50 km après avoir traversé un cancer presque fatal

Isabelle Barbin

©gracieuseté

Isabelle Barbin (à gauche) avec sa fille Kamilya.

REPORTAGE - Il y a près de cinq ans, on ne lui donnait que six semaines à vivre. Aujourd’hui, non seulement Isabelle Barbin est maintenant en rémission, mais elle se prépare à participer à une course à pied de 50 kilomètres en plein air dans le sud-est de l’Ontario. 

Originaire de Dubuisson et citoyenne de Sudbury depuis une dizaine d’années, la dame qui vient d’avoir 40 ans a dû passer au travers d’un cancer du col de l’utérus de phase 3B à terminal qui, à son apogée, mesurait 17,4 centimètres de diamètre. 

Une erreur de communication de la secrétaire de l’hôpital local à Sudbury avait fait en sorte que Mme Barbin n’a jamais su qu’elle était précancéreuse, ce qui a fait en sorte que la tumeur a failli se généraliser vers le foie et les reins. 

Après des traitements de chimiothérapie qui ont duré neuf semaines, l’Abitibienne d’origine a reçu l’appel tant attendu le 2 juin 2014, qui lui disait qu’elle était en rémission. 

Une rencontre déterminante 

Sous médication peu de temps après, elle a fait la rencontre en juillet 2016 d’Amber Konikow, une quadruple championne ontarienne de boxe et une coureuse, qui lui a conseillé la thérapie par la couse à pied et le chaga (champignon qui pousse sur le bouleau).  

De son propre aveu, Isabelle Barbin n’avait aucune prédestination à courir et elle était zéro sportive, même à l’enfance. Cependant, elle était intéressée à tenter le coup. 

«La première course qu’on a faite ensemble, je n’étais pas capable de courir 50 mètres. Amber m’a dit de me fixer un petit but pour courir un kilomètre. Ça m’a pris deux semaines avant de réussir. Par la suite, j’ai pu en courir huit dans une course à Lively (près de Sudbury) à la fin de l’année», raconte-t-elle. 

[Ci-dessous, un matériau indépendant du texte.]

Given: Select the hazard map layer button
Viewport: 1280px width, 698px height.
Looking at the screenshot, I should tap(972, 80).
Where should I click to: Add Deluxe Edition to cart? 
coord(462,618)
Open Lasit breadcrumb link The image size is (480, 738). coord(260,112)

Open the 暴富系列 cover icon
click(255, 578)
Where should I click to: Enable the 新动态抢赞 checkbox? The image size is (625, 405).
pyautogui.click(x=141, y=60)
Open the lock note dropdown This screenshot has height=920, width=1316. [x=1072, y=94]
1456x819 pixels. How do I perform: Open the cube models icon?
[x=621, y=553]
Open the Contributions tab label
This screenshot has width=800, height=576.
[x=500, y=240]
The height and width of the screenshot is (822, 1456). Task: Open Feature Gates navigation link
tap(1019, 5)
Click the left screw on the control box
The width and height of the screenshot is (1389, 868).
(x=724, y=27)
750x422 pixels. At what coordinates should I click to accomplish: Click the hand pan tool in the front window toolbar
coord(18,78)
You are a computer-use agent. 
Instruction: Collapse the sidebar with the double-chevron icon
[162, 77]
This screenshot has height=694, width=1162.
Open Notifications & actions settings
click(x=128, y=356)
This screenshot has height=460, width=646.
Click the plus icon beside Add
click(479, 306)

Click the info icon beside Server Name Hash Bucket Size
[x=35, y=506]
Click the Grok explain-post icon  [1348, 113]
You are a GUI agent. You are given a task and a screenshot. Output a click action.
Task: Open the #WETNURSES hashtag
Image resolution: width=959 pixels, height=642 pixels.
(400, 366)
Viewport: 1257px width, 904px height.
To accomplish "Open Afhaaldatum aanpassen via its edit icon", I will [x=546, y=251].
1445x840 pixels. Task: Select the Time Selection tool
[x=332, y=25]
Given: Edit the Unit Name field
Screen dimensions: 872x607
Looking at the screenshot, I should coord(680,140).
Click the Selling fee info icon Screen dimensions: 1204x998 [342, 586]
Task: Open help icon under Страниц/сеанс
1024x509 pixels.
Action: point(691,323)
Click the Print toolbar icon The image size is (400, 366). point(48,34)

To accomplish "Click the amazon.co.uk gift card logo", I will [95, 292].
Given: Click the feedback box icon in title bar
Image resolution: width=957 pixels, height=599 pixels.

Pour célébrer ses trois ans de rémission, en juin 2017, Mme Barbin a décidé de faire un demi-marathon (21,1 km) à Niagara Falls afin d’amasser des fonds pour la Société canadienne du cancer. Une épreuve qui a rempli toutes ses attentes. 

«Tout ce que je voulais, c’était de terminer la course en bas de trois heures et de ne pas être la dernière dans ma catégorie. J’ai fini cinquième dernière chez les 35-40 ans et j’ai fait deux heures et 54 minutes. Pour un premier 21 kilomètres, c’est excellent!», s’exclame la coureuse. 

La nouvelle athlète prévoit faire un autre demi-marathon, cette fois-ci dans un environnement hivernal, chez elle à Sudbury, et de courir un 25 km au Conquer The Canuck, à Cambridge près de Toronto, avant de tenter le coup à 50 kilomètres. 

«Je pense que je vais essayer le Haliburton Forest Trail Run parce que ce sont deux boucles de 25 km dans des sentiers pédestres. Ça va être un petit peu plus difficile vu que c’est en forêt. Je me suis dit que ce serait un beau cadeau pour moi avec 50 kilomètres pour mes cinq ans de rémission», mentionne Isabelle Barbin. 

Rester positif 

On dit parfois que la guérison du cancer passe également par l’attitude adoptée par la personne qui en est atteinte. 

Pour Isabelle Barbin, le positivisme, en plus de ses traitements et de la course, lui a permis de revenir sur les rails et de passer à travers cette épreuve. C’est pour cette raison qu’elle n’a pas voulu intenter de poursuites judiciaires contre l’hôpital à la suite de son cancer, pour avoir la meilleure énergie positive autour d’elle. 

«Avant, je n’étais pas quelqu’un de positif, mais j’ai trouvé que le pouvoir de ton cerveau sur ton corps est énorme. Même dans la vie en général, quand tu te fixes des buts positifs, tout va aller mieux. J’ai coupé les liens avec quelques amis dans le processus parce qu’ils étaient trop pessimistes. J’étais très choyée de pouvoir aller border mes enfants le soir et d’être proche de chez moi. Je voyais des gens qui venaient de Timmins ou de North Bay qui devaient faire plusieurs heures de route et traverser seuls la maladie», souligne Mme Barbin.